In our patient, the duodenum was probably misdiagnosed as sclero-atrophic or contracted lithiasic gallbladder.

Endoscopic retrograde cholangiopancreatography (ERCP) has been used in addition to other diagnostic methods [31]. However, it is associated with significant mortality and morbidity and with high rates of unsuccessful cannulation [32]. Moreover, the nonvisualization of the gallbladder is, regularly, interpreted as an occlusion of the cystic duct.

MRCP is a noninvasive and well-demonstrated imaging method in the evaluation of the biliary tract [3335]. As it does not require contrast administration to visualize the bile, it is not compromised by biliary stasis. It can also demonstrate an excluded and/or ectopic gallbladder.

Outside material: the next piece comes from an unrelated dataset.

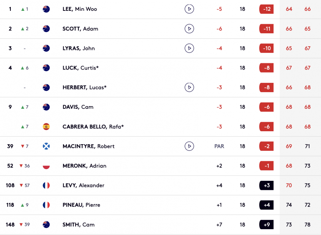Screen dimensions: 321x235
Task: Open player page for SCOTT, Adam
Action: [80, 29]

In our case, MRCP allowed to make the correct preoperatively diagnosis with a noninvasive examination, avoiding unnecessary surgical exploration, and minimizing the risk of complications. Moreover, it provided accurate anatomical details about the bile tree conformation excluding the condition of ectopic gallbladder too.

In conclusions, GA should be kept in mind whenever the gallbladder is improperly visualized in routine imaging methods in patients with biliary-type pain.

MRCP technique may not yet replace ultrasound as the gold standard of acute gallbladder imaging but it revealed an ideal complementary study to inconclusive ultrasonographic studies. The correct preoperative diagnosis of GA is fundamental to avoid a needless surgical exploration, which might be risky.